But if New Haveners thought they’d seen the worst of the heat, 1911 showed them how wrong they were. A heat wave that July was “possibly the worst weather disaster in New England’s history,” as the New England Historical Society describes it. Connecticut reported 71 deaths between July 3 and July 13, when the heat finally subsided, leaving behind dried and ruined crops. The temperature reportedly reached 112 degrees in the shade in Hartford one brutal day. “Ghastly Trail of Death and Suffering,” the front page of the Register lamented on July 5. Pre-air conditioning, people relied on ice to keep cool; its price jumped 33% overnight.

By 1936, when another brutal heat wave struck, the Register was taking a more global approach to the news, and banner headlines proclaimed a national death toll that eventually topped 500. Some died “from heat stroke or lung ailments, others from accidental drownings as nonswimmers desperately attempted to cool off,” The Old Farmer’s Almanac writes.

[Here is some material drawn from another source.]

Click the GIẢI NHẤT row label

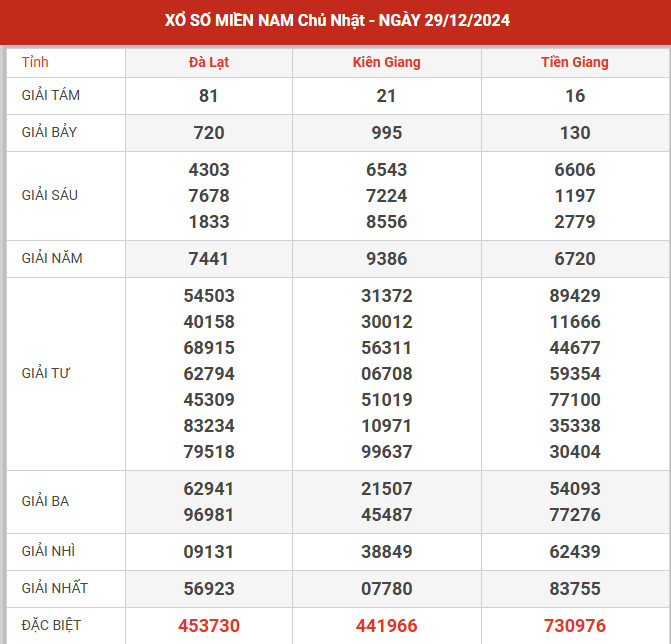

On July 9, 1936, the morning edition of the Register noted, “Immune to everything but the heat, including silly questions concerning it, New Haveners stripped to bare necessities this morning as a rapidly rising thermometer soared above 90 at 11 A.M. and was expected to equal the all-time record for this date late this afternoon.” A sidebar covered the bad news for the city’s police officers: “Police Must Wear Coats, Chief Rules.”

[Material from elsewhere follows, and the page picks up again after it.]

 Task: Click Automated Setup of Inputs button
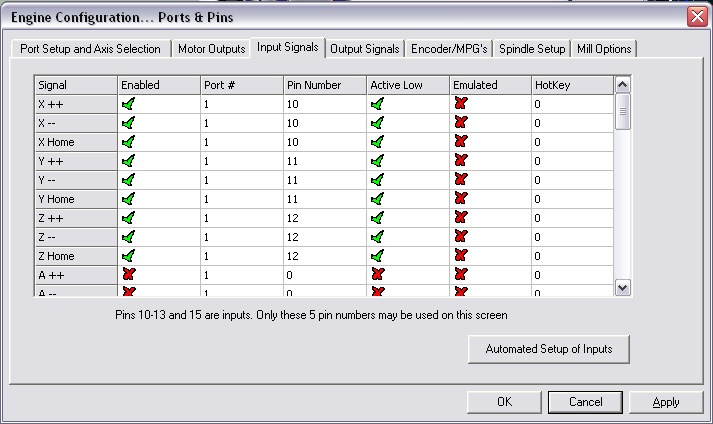pos(548,349)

“Masses Spend Night Near Cooling Sound,” read the Register’s July 11 headline. “Parked in cars, or sprawled grotesquely about like a huge scrambled egg of humanity, thousands of the heat refugees lined the beaches from Milford to Momauguin throughout the night hours.” A photo spread the next day illustrated “Old Reliable Methods” used to “Ease Torrid Spell for Sweltering City Dwellers”: a man drinking beer, three girls sharing a soda, children eating giant slices of watermelon, a man working in an ice house, and a surprisingly cheerful crowd at Lighthouse Point. On July 12, the day the heat wave broke, so did a different sort of news: A front page photograph showed President Franklin Delano Roosevelt dedicating the brand new Triborough Bridge.

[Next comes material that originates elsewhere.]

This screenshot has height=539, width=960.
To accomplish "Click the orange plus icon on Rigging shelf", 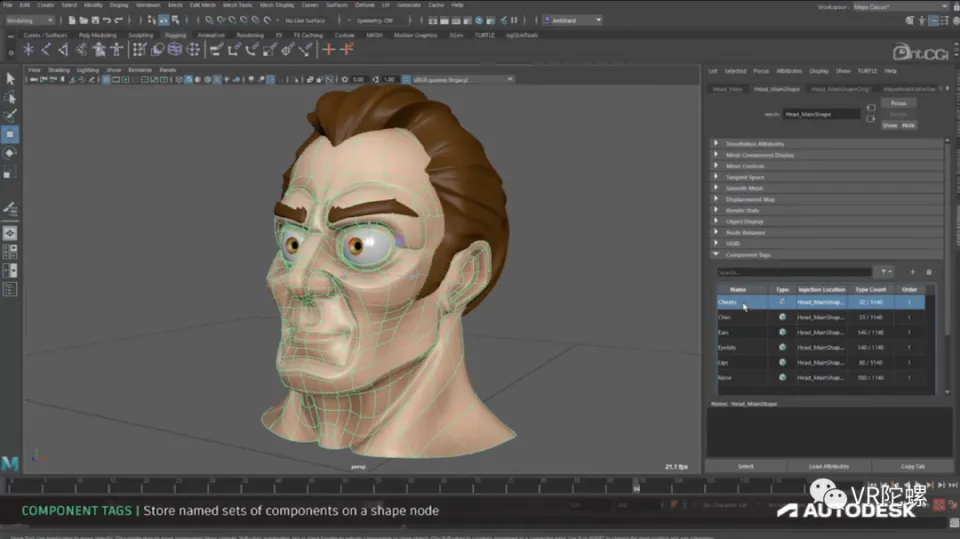I will [329, 49].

Although air conditioning now provides relief unimaginable in earlier heat waves, people still die as a result of summer’s soaring temps. A heat wave earlier this summer reportedly caused hundreds of deaths in the Pacific Northwest and Canada, says CNBC, and killed countless wildlife.

Connecticut logged its hottest June through August last summer, according to the National Oceanic and Atmospheric Administration (NOAA), with a three-month average temperature of 72.4 degrees, including cooler nighttime lows. Temperatures statewide have increased about 3 degrees overall since the start of the 20th century, NOAA says, and “June 2021 was the hottest June on record for U.S.”

Much has changed since 1896 or 1911 or 1936, but we share at least one experience with New Haveners living then: It is hot—and getting hotter.